As our community's college, we cultivate equitable, innovative, and responsive education.

About the area

CCC is located in Clackamas County and is one of the four counties that make up the Portland metropolitan area. The county offers something for everyone, from skiing on Mt. Hood, to boating on our many rivers, from camping in our forests to visiting the fertile Willamette Valley farms and wineries. The county is also rich in the arts, featuring an abundance of festivals, performances and cultural events.

Clackamas Community College is conveniently located just 18 miles to downtown Portland, 50 miles to Mt. Hood and 90 miles to the Oregon Coast. From oceans to mountains to desert, Oregon's natural wonders include its beautiful coast, the Columbia River Gorge, Mt. Hood, the Painted Hills, Smith Rock, the Wallowas mountain range and Crater Lake – one of the deepest lakes in the world.

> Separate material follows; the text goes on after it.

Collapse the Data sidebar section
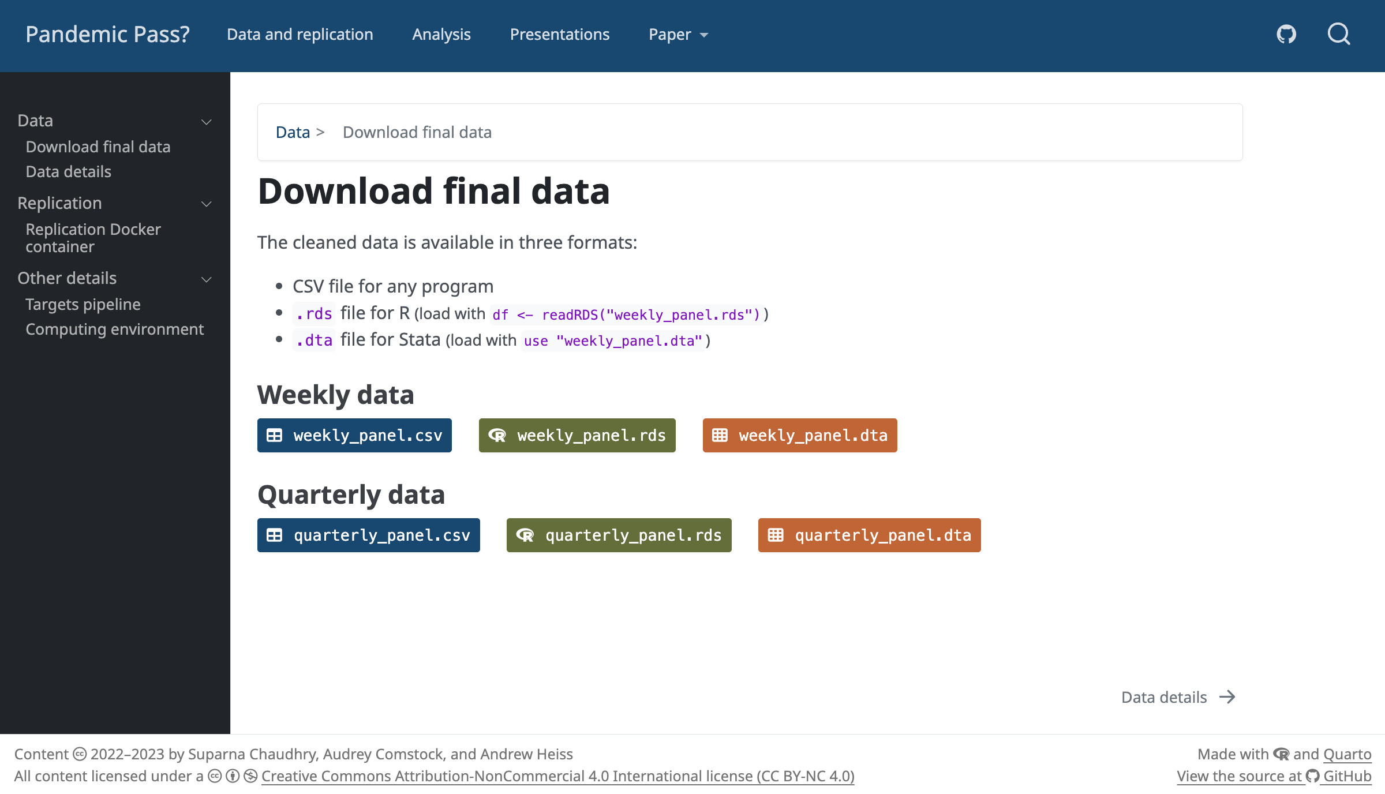This screenshot has width=1385, height=794. 206,122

Oregon City, home of Clackamas Community College's main campus, marks the end of the Oregon Trail. At the confluence of the Willamette and Clackamas rivers, the city is home to shopping, recreation and a variety of historical and cultural attractions, including Willamette Falls – the second largest by volume waterfall in the United States.

 

The History of CCC

In May 1966, following four years of work by a grassroots citizens' planning committee, 62 percent of the voters in the proposed district in Clackamas County supported the formation of the Clackamas Community College District. When students started enrolling for classes the following fall, Clackamas became Oregon's eighth community college.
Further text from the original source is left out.